OPEN LETTER TO THE EDITOR

20 July 2001

We are a group of senior family lawyers who practise throughout New Zealand. We view with concern the recent attacks upon the Family Court and the Judges appointed to the Court, much of it ill-founded and ill-informed.

On 1 October this year the Family Court will have been in existence as a specialist jurisdiction for 20 years. In that time it has established an enviable reputation, not only in New Zealand but internationally. It deals with wide and diverse areas of jurisdiction. It is perhaps significant that it is in respect of only custody and access of children that criticism is leveled.

Each of us has had lengthy experience acting as counsel for men, women and children in the resolution of custody and access disputes before the Court. We are members of a specialist bar who of necessity work closely with psychologists, psychiatrists and other professionals in our day-to-day working lives.

A Family Court Judge is appointed after the most rigorous investigation. It is not our experience that those appointed have preconceived ideas or biases that interfere with their decision-making. Of course there will be occasions when we, as counsel, feel aggrieved about the nature of a decision that we may feel is wrong. That falls far short of a suggestion that the presiding Judge was improperly motivated.
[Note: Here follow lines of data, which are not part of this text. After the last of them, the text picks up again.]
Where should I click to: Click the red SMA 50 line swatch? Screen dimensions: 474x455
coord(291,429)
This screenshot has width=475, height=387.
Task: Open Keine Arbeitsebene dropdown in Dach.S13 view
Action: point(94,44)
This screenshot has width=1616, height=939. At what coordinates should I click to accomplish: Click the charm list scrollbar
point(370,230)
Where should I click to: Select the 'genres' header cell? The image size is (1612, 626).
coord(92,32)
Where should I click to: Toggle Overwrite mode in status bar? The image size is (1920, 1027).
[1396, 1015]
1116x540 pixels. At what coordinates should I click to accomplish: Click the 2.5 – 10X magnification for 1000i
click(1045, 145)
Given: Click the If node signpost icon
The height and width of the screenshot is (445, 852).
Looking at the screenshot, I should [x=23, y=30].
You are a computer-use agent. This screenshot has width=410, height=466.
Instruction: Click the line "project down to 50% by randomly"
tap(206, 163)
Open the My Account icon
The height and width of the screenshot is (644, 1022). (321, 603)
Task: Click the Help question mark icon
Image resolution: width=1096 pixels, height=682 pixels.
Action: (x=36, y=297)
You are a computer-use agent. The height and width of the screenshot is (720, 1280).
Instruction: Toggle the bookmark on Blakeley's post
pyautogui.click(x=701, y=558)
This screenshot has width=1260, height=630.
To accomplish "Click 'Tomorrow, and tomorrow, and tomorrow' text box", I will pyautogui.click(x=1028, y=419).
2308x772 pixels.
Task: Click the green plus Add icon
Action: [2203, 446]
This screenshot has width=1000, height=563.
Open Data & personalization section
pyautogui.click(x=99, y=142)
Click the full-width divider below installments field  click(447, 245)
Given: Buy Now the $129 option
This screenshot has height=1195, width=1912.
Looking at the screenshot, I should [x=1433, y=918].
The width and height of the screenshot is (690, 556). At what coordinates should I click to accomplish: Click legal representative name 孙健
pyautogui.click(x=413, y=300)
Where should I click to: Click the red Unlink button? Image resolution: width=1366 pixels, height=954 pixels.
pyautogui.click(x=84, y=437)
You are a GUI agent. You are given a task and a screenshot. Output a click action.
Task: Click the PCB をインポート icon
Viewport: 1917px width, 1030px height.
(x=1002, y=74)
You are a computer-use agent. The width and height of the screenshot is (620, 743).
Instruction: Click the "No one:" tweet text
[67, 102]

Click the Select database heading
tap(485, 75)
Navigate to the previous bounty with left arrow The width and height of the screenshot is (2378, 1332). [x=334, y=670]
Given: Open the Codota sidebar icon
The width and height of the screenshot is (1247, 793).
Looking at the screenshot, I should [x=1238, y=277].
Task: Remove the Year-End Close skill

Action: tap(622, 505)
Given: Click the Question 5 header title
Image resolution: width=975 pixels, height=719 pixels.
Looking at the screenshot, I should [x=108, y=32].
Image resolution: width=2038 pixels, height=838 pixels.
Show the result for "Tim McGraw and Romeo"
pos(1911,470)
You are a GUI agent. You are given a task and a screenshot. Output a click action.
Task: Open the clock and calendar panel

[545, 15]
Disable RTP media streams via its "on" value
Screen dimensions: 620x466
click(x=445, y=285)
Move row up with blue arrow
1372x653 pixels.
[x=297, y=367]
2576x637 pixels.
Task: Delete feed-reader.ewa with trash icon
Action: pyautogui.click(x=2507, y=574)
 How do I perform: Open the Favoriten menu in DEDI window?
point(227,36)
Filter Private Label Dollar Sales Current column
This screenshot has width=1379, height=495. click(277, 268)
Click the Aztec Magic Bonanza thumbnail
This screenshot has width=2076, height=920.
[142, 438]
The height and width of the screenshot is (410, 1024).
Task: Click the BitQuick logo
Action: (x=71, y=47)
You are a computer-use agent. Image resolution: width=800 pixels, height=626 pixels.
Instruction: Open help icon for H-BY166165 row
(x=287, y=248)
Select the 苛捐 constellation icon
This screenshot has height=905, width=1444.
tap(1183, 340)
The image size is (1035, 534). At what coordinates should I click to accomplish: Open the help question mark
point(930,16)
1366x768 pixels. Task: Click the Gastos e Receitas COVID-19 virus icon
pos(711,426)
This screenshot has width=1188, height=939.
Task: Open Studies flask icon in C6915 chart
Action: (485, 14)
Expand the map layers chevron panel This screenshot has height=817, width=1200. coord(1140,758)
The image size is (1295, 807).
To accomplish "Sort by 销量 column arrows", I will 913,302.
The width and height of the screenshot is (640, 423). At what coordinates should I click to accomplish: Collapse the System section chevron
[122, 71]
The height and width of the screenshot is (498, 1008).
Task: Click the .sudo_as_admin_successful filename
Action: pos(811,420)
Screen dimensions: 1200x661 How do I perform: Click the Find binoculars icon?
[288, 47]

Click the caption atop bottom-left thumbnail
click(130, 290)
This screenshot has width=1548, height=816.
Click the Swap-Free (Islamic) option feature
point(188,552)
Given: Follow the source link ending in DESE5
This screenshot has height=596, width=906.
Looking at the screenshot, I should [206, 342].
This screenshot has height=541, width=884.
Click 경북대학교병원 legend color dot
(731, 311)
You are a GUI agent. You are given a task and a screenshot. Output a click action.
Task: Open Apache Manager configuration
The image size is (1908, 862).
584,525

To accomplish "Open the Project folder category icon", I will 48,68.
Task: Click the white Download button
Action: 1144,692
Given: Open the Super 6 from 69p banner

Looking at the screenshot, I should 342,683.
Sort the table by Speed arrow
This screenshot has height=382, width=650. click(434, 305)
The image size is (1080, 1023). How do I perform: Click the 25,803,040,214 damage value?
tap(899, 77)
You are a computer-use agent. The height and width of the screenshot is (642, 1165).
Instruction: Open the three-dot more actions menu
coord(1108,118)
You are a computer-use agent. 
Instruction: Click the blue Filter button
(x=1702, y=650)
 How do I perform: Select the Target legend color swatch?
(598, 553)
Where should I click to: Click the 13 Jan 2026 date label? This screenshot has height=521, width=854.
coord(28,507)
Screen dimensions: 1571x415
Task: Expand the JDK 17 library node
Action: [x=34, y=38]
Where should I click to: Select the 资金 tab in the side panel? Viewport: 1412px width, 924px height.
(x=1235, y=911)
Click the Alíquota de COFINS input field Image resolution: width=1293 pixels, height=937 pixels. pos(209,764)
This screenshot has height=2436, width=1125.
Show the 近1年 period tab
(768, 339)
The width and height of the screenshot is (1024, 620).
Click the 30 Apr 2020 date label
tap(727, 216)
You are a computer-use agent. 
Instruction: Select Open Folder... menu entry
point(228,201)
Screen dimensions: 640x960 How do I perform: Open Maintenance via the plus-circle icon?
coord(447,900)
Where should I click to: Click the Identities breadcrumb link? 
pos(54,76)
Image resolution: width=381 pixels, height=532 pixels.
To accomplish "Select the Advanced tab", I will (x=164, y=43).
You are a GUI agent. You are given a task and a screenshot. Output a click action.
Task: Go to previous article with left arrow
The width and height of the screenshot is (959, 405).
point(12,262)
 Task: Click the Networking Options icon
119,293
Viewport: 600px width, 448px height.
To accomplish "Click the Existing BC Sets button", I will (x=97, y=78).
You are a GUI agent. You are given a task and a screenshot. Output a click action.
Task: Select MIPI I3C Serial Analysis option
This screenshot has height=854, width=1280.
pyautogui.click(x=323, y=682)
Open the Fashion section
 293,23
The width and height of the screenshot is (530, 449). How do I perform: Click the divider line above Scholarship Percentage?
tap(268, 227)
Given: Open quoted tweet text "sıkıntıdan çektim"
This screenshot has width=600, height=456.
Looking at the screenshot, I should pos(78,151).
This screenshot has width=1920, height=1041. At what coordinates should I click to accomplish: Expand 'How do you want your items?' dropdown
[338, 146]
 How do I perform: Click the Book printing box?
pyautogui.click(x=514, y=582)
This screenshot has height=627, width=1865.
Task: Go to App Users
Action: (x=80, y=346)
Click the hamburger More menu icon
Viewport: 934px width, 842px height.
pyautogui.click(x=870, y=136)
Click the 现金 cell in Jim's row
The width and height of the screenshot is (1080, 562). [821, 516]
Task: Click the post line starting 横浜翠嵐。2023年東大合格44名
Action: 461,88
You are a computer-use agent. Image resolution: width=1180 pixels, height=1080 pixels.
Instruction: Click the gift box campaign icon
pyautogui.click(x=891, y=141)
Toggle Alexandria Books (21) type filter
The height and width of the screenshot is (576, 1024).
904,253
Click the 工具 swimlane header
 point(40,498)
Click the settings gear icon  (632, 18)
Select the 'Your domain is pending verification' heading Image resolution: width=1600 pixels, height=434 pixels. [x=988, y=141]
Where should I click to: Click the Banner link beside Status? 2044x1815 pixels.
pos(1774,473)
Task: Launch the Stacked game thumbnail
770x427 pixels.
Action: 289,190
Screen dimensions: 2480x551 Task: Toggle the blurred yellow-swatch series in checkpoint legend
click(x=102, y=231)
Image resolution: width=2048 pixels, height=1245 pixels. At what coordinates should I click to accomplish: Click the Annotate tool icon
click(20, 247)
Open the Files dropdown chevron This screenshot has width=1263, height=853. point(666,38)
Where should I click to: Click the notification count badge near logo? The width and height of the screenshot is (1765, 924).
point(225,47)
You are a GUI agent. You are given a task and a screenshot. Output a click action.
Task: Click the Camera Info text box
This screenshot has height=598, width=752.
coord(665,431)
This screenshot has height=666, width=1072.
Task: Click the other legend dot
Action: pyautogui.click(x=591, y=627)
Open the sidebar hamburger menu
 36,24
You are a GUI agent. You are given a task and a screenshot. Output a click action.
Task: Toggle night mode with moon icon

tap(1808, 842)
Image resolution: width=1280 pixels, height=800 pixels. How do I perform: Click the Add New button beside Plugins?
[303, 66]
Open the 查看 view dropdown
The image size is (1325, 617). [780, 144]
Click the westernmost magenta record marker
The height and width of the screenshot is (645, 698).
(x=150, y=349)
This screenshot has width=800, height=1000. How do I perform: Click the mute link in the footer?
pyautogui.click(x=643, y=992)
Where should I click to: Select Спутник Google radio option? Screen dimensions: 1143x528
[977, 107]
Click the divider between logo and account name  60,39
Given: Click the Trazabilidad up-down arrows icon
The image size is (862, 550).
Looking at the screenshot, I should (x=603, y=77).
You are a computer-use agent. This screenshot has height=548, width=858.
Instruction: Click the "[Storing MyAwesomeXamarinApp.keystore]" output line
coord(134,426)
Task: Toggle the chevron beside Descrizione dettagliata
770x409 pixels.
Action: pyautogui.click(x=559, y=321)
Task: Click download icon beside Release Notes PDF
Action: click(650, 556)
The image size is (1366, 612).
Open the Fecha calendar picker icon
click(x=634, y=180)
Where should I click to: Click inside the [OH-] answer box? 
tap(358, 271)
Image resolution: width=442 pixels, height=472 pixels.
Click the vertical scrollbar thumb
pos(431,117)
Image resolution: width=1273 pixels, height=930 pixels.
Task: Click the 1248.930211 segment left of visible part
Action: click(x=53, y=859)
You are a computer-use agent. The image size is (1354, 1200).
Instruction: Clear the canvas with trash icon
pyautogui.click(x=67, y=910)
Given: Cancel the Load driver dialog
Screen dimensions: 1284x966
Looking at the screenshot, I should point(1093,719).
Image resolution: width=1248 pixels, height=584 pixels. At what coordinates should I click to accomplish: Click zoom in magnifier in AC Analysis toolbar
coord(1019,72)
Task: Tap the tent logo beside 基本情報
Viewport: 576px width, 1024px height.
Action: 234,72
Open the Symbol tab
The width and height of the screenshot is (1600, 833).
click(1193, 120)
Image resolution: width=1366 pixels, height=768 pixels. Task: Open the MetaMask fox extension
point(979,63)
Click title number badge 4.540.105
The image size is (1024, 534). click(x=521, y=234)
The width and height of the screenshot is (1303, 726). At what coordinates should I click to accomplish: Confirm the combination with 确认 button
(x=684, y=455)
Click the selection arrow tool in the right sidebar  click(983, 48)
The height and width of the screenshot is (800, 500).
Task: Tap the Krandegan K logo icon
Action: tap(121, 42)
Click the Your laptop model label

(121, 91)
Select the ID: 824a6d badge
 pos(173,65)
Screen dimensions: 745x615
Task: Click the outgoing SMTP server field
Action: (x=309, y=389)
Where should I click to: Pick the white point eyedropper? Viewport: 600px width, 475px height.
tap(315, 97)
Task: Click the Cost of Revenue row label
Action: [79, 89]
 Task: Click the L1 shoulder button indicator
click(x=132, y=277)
The expertise of the Court’s Judges has been well recognised in several judgments of the Court of Appeal and the High Court and led directly to a change to the manner of hearing appeals two years ago. Previously the High Court was required to rehear the case in its entirety. Now an appeal proceeds on the conventional basis of a party needing to demonstrate that the Judge was wrong, or based his or her decision on a wrong legal principle. On many occasions an appeal from the Family Court is heard by a Court of at least two Judges. This in itself is an important constitutional safeguard for those who feel aggrieved by the Family Court process or decision. It would be interesting to know how many of those so vociferously complaining exercised their right of appeal to the High Court - statistics would suggest there are few.

We are very concerned for those who may need to turn to the Family Court for support and assistance. We are aware of some people who may have been seriously distressed by what we view as mischievous and misleading statements being published in the media. The facts are these. Last year the Court dealt with 11,300 cases involving the care of children after parents separated. Of that number only 1,150 remained unresolved after the Court had guided parties through a careful counselling and mediation process. Of the 1,150 remaining, a number would have settled before the Court was required to adjudicate.

The Court is criticised as being "secret", thereby by implication hiding some sinister truth from the public. The accusation is a useful obsession for some. The truth is that we are not practising in a criminal court. We practise in a court which regards it as a priority to protect the vulnerable - and none of us feel we should have to defend that principle. The truth also is that a large number of practitioners and Family Court Judges support a liberalising of the rules relating to publication, and we are working towards that. The issue is complicated, however, by a number of factors and deserves careful, not knee-jerk, reaction. In particular the interests of children, whose welfare is the first and paramount consideration of the Court, must be taken into account.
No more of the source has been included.